* Records for processing *
────────
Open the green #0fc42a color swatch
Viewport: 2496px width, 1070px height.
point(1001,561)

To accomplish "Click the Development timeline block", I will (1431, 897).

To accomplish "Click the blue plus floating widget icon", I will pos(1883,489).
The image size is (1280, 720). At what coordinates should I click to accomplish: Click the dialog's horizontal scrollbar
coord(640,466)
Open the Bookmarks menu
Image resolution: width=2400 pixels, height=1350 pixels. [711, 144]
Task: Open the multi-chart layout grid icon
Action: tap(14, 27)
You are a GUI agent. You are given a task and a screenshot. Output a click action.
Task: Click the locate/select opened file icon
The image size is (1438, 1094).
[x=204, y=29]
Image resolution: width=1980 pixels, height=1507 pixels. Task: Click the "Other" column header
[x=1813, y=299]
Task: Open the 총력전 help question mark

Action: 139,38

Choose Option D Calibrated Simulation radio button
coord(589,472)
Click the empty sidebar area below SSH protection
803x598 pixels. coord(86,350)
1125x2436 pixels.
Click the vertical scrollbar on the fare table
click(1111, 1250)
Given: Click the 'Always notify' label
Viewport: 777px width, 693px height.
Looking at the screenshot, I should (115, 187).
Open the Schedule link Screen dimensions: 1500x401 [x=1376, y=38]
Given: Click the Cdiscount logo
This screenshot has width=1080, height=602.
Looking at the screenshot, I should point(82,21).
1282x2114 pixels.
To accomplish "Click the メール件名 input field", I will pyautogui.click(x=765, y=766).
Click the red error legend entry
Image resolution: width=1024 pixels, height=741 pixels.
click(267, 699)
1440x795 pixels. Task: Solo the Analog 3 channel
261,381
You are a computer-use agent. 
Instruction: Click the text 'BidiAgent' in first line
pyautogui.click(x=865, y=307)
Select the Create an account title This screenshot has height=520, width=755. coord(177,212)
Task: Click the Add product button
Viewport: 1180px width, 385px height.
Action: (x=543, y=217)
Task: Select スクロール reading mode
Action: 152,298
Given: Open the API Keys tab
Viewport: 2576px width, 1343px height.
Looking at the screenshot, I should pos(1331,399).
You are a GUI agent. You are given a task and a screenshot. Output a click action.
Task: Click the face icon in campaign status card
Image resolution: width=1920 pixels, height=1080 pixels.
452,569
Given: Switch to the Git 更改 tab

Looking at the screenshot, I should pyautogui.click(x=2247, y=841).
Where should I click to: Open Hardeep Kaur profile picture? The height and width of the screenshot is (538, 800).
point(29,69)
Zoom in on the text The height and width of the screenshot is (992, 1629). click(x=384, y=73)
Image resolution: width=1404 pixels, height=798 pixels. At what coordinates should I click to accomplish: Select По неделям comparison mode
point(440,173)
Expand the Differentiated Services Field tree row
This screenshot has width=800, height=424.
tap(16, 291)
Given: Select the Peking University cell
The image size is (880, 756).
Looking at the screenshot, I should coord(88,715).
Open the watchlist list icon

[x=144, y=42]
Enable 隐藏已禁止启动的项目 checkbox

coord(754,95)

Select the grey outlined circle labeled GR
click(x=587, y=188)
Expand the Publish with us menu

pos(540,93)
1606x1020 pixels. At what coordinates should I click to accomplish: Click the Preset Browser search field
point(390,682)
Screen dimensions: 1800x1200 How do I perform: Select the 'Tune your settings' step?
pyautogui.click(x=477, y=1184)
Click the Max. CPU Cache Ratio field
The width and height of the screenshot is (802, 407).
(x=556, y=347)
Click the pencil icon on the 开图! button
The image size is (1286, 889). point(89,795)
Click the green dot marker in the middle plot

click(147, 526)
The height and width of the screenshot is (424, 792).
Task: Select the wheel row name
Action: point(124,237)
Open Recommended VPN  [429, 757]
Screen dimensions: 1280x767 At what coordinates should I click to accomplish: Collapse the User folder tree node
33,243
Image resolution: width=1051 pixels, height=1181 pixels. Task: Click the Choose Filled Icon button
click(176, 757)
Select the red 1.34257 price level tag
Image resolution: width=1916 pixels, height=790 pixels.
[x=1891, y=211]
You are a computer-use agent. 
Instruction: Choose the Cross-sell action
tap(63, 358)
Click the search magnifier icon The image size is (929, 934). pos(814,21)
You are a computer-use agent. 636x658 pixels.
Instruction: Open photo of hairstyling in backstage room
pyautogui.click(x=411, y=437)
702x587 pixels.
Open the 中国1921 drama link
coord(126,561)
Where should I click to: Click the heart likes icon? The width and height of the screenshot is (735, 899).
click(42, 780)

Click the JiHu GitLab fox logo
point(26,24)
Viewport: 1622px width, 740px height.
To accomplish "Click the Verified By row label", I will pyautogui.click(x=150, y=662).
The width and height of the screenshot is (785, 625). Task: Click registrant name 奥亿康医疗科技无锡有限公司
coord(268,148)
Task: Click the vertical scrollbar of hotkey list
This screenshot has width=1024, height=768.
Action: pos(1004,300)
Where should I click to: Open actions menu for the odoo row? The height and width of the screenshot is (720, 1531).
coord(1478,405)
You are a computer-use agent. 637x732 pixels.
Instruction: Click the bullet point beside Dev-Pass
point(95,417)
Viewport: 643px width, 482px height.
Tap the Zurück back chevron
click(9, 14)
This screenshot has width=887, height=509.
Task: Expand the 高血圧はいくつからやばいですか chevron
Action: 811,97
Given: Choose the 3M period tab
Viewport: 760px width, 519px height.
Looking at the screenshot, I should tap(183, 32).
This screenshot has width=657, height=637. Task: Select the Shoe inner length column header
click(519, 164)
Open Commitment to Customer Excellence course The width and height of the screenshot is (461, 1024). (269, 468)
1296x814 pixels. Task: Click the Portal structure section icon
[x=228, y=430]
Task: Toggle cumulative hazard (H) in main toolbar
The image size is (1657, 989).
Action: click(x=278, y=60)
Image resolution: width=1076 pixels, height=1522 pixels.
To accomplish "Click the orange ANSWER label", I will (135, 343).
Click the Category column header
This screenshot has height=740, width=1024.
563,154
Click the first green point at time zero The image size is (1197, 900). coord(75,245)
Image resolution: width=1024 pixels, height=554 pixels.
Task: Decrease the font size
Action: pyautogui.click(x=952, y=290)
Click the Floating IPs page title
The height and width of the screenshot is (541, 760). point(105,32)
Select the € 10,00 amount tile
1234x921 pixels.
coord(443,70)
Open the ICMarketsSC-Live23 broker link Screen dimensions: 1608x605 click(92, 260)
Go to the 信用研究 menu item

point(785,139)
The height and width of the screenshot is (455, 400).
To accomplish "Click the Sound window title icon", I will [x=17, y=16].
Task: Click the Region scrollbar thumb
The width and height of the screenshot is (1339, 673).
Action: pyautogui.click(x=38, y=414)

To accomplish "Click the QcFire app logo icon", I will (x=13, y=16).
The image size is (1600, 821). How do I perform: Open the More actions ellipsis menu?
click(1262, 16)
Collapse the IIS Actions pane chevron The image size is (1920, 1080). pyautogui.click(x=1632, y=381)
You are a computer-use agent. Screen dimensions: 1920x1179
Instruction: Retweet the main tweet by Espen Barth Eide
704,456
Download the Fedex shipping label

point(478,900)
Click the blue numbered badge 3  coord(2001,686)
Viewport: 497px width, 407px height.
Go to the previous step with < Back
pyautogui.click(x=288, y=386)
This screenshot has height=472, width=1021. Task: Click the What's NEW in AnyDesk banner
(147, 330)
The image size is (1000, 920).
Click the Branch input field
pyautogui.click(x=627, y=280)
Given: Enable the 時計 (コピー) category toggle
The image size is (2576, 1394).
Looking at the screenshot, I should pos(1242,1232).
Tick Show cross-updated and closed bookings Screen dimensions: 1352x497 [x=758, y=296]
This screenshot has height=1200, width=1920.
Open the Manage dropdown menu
────────
* Brief *
Render these lines as a Markdown table with a column named Row for the row number and a column named Line for the line itself, leaving out the blank lines.

* Written answer *
| Row | Line |
|---|---|
| 1 | Open the green #0fc42a color swatch |
| 2 | Viewport: 2496px width, 1070px height. |
| 3 | point(1001,561) |
| 4 | To accomplish "Click the Development timeline block", I will (1431, 897). |
| 5 | To accomplish "Click the blue plus floating widget icon", I will pos(1883,489). |
| 6 | The image size is (1280, 720). At what coordinates should I click to accomplish: Click the dialog's horizontal scrollbar |
| 7 | coord(640,466) |
| 8 | Open the Bookmarks menu |
| 9 | Image resolution: width=2400 pixels, height=1350 pixels. [711, 144] |
| 10 | Task: Open the multi-chart layout grid icon |
| 11 | Action: tap(14, 27) |
| 12 | You are a GUI agent. You are given a task and a screenshot. Output a click action. |
| 13 | Task: Click the locate/select opened file icon |
| 14 | The image size is (1438, 1094). |
| 15 | [x=204, y=29] |
| 16 | Image resolution: width=1980 pixels, height=1507 pixels. Task: Click the "Other" column header |
| 17 | [x=1813, y=299] |
| 18 | Task: Open the 총력전 help question mark |
| 19 | Action: 139,38 |
| 20 | Choose Option D Calibrated Simulation radio button |
| 21 | coord(589,472) |
| 22 | Click the empty sidebar area below SSH protection |
| 23 | 803x598 pixels. coord(86,350) |
| 24 | 1125x2436 pixels. |
| 25 | Click the vertical scrollbar on the fare table |
| 26 | click(1111, 1250) |
| 27 | Given: Click the 'Always notify' label |
| 28 | Viewport: 777px width, 693px height. |
| 29 | Looking at the screenshot, I should (115, 187). |
| 30 | Open the Schedule link Screen dimensions: 1500x401 [x=1376, y=38] |
| 31 | Given: Click the Cdiscount logo |
| 32 | This screenshot has width=1080, height=602. |
| 33 | Looking at the screenshot, I should point(82,21). |
| 34 | 1282x2114 pixels. |
| 35 | To accomplish "Click the メール件名 input field", I will pyautogui.click(x=765, y=766). |
| 36 | Click the red error legend entry |
| 37 | Image resolution: width=1024 pixels, height=741 pixels. |
| 38 | click(267, 699) |
| 39 | 1440x795 pixels. Task: Solo the Analog 3 channel |
| 40 | 261,381 |
| 41 | You are a computer-use agent.  |
| 42 | Instruction: Click the text 'BidiAgent' in first line |
| 43 | pyautogui.click(x=865, y=307) |
| 44 | Select the Create an account title This screenshot has height=520, width=755. coord(177,212) |
| 45 | Task: Click the Add product button |
| 46 | Viewport: 1180px width, 385px height. |
| 47 | Action: (x=543, y=217) |
| 48 | Task: Select スクロール reading mode |
| 49 | Action: 152,298 |
| 50 | Given: Open the API Keys tab |
| 51 | Viewport: 2576px width, 1343px height. |
| 52 | Looking at the screenshot, I should pos(1331,399). |
| 53 | You are a GUI agent. You are given a task and a screenshot. Output a click action. |
| 54 | Task: Click the face icon in campaign status card |
| 55 | Image resolution: width=1920 pixels, height=1080 pixels. |
| 56 | 452,569 |
| 57 | Given: Switch to the Git 更改 tab |
| 58 | Looking at the screenshot, I should pyautogui.click(x=2247, y=841). |
| 59 | Where should I click to: Open Hardeep Kaur profile picture? The height and width of the screenshot is (538, 800). |
| 60 | point(29,69) |
| 61 | Zoom in on the text The height and width of the screenshot is (992, 1629). click(x=384, y=73) |
| 62 | Image resolution: width=1404 pixels, height=798 pixels. At what coordinates should I click to accomplish: Select По неделям comparison mode |
| 63 | point(440,173) |
| 64 | Expand the Differentiated Services Field tree row |
| 65 | This screenshot has width=800, height=424. |
| 66 | tap(16, 291) |
| 67 | Given: Select the Peking University cell |
| 68 | The image size is (880, 756). |
| 69 | Looking at the screenshot, I should coord(88,715). |
| 70 | Open the watchlist list icon |
| 71 | [x=144, y=42] |
| 72 | Enable 隐藏已禁止启动的项目 checkbox |
| 73 | coord(754,95) |
| 74 | Select the grey outlined circle labeled GR |
| 75 | click(x=587, y=188) |
| 76 | Expand the Publish with us menu |
| 77 | pos(540,93) |
| 78 | 1606x1020 pixels. At what coordinates should I click to accomplish: Click the Preset Browser search field |
| 79 | point(390,682) |
| 80 | Screen dimensions: 1800x1200 How do I perform: Select the 'Tune your settings' step? |
| 81 | pyautogui.click(x=477, y=1184) |
| 82 | Click the Max. CPU Cache Ratio field |
| 83 | The width and height of the screenshot is (802, 407). |
| 84 | (x=556, y=347) |
| 85 | Click the pencil icon on the 开图! button |
| 86 | The image size is (1286, 889). point(89,795) |
| 87 | Click the green dot marker in the middle plot |
| 88 | click(147, 526) |
| 89 | The height and width of the screenshot is (424, 792). |
| 90 | Task: Select the wheel row name |
| 91 | Action: point(124,237) |
| 92 | Open Recommended VPN  [429, 757] |
| 93 | Screen dimensions: 1280x767 At what coordinates should I click to accomplish: Collapse the User folder tree node |
| 94 | 33,243 |
| 95 | Image resolution: width=1051 pixels, height=1181 pixels. Task: Click the Choose Filled Icon button |
| 96 | click(176, 757) |
| 97 | Select the red 1.34257 price level tag |
| 98 | Image resolution: width=1916 pixels, height=790 pixels. |
| 99 | [x=1891, y=211] |
| 100 | You are a computer-use agent.  |
| 101 | Instruction: Choose the Cross-sell action |
| 102 | tap(63, 358) |
| 103 | Click the search magnifier icon The image size is (929, 934). pos(814,21) |
| 104 | You are a computer-use agent. 636x658 pixels. |
| 105 | Instruction: Open photo of hairstyling in backstage room |
| 106 | pyautogui.click(x=411, y=437) |
| 107 | 702x587 pixels. |
| 108 | Open the 中国1921 drama link |
| 109 | coord(126,561) |
| 110 | Where should I click to: Click the heart likes icon? The width and height of the screenshot is (735, 899). |
| 111 | click(42, 780) |
| 112 | Click the JiHu GitLab fox logo |
| 113 | point(26,24) |
| 114 | Viewport: 1622px width, 740px height. |
| 115 | To accomplish "Click the Verified By row label", I will pyautogui.click(x=150, y=662). |
| 116 | The width and height of the screenshot is (785, 625). Task: Click registrant name 奥亿康医疗科技无锡有限公司 |
| 117 | coord(268,148) |
| 118 | Task: Click the vertical scrollbar of hotkey list |
| 119 | This screenshot has width=1024, height=768. |
| 120 | Action: pos(1004,300) |
| 121 | Where should I click to: Open actions menu for the odoo row? The height and width of the screenshot is (720, 1531). |
| 122 | coord(1478,405) |
| 123 | You are a computer-use agent. 637x732 pixels. |
| 124 | Instruction: Click the bullet point beside Dev-Pass |
| 125 | point(95,417) |
| 126 | Viewport: 643px width, 482px height. |
| 127 | Tap the Zurück back chevron |
| 128 | click(9, 14) |
| 129 | This screenshot has width=887, height=509. |
| 130 | Task: Expand the 高血圧はいくつからやばいですか chevron |
| 131 | Action: 811,97 |
| 132 | Given: Choose the 3M period tab |
| 133 | Viewport: 760px width, 519px height. |
| 134 | Looking at the screenshot, I should tap(183, 32). |
| 135 | This screenshot has width=657, height=637. Task: Select the Shoe inner length column header |
| 136 | click(519, 164) |
| 137 | Open Commitment to Customer Excellence course The width and height of the screenshot is (461, 1024). (269, 468) |
| 138 | 1296x814 pixels. Task: Click the Portal structure section icon |
| 139 | [x=228, y=430] |
| 140 | Task: Toggle cumulative hazard (H) in main toolbar |
| 141 | The image size is (1657, 989). |
| 142 | Action: click(x=278, y=60) |
| 143 | Image resolution: width=1076 pixels, height=1522 pixels. |
| 144 | To accomplish "Click the orange ANSWER label", I will (135, 343). |
| 145 | Click the Category column header |
| 146 | This screenshot has height=740, width=1024. |
| 147 | 563,154 |
| 148 | Click the first green point at time zero The image size is (1197, 900). coord(75,245) |
| 149 | Image resolution: width=1024 pixels, height=554 pixels. |
| 150 | Task: Decrease the font size |
| 151 | Action: pyautogui.click(x=952, y=290) |
| 152 | Click the Floating IPs page title |
| 153 | The height and width of the screenshot is (541, 760). point(105,32) |
| 154 | Select the € 10,00 amount tile |
| 155 | 1234x921 pixels. |
| 156 | coord(443,70) |
| 157 | Open the ICMarketsSC-Live23 broker link Screen dimensions: 1608x605 click(92, 260) |
| 158 | Go to the 信用研究 menu item |
| 159 | point(785,139) |
| 160 | The height and width of the screenshot is (455, 400). |
| 161 | To accomplish "Click the Sound window title icon", I will [x=17, y=16]. |
| 162 | Task: Click the Region scrollbar thumb |
| 163 | The width and height of the screenshot is (1339, 673). |
| 164 | Action: pyautogui.click(x=38, y=414) |
| 165 | To accomplish "Click the QcFire app logo icon", I will (x=13, y=16). |
| 166 | The image size is (1600, 821). How do I perform: Open the More actions ellipsis menu? |
| 167 | click(1262, 16) |
| 168 | Collapse the IIS Actions pane chevron The image size is (1920, 1080). pyautogui.click(x=1632, y=381) |
| 169 | You are a computer-use agent. Screen dimensions: 1920x1179 |
| 170 | Instruction: Retweet the main tweet by Espen Barth Eide |
| 171 | 704,456 |
| 172 | Download the Fedex shipping label |
| 173 | point(478,900) |
| 174 | Click the blue numbered badge 3  coord(2001,686) |
| 175 | Viewport: 497px width, 407px height. |
| 176 | Go to the previous step with < Back |
| 177 | pyautogui.click(x=288, y=386) |
| 178 | This screenshot has height=472, width=1021. Task: Click the What's NEW in AnyDesk banner |
| 179 | (147, 330) |
| 180 | The image size is (1000, 920). |
| 181 | Click the Branch input field |
| 182 | pyautogui.click(x=627, y=280) |
| 183 | Given: Enable the 時計 (コピー) category toggle |
| 184 | The image size is (2576, 1394). |
| 185 | Looking at the screenshot, I should pos(1242,1232). |
| 186 | Tick Show cross-updated and closed bookings Screen dimensions: 1352x497 [x=758, y=296] |
| 187 | This screenshot has height=1200, width=1920. |
| 188 | Open the Manage dropdown menu |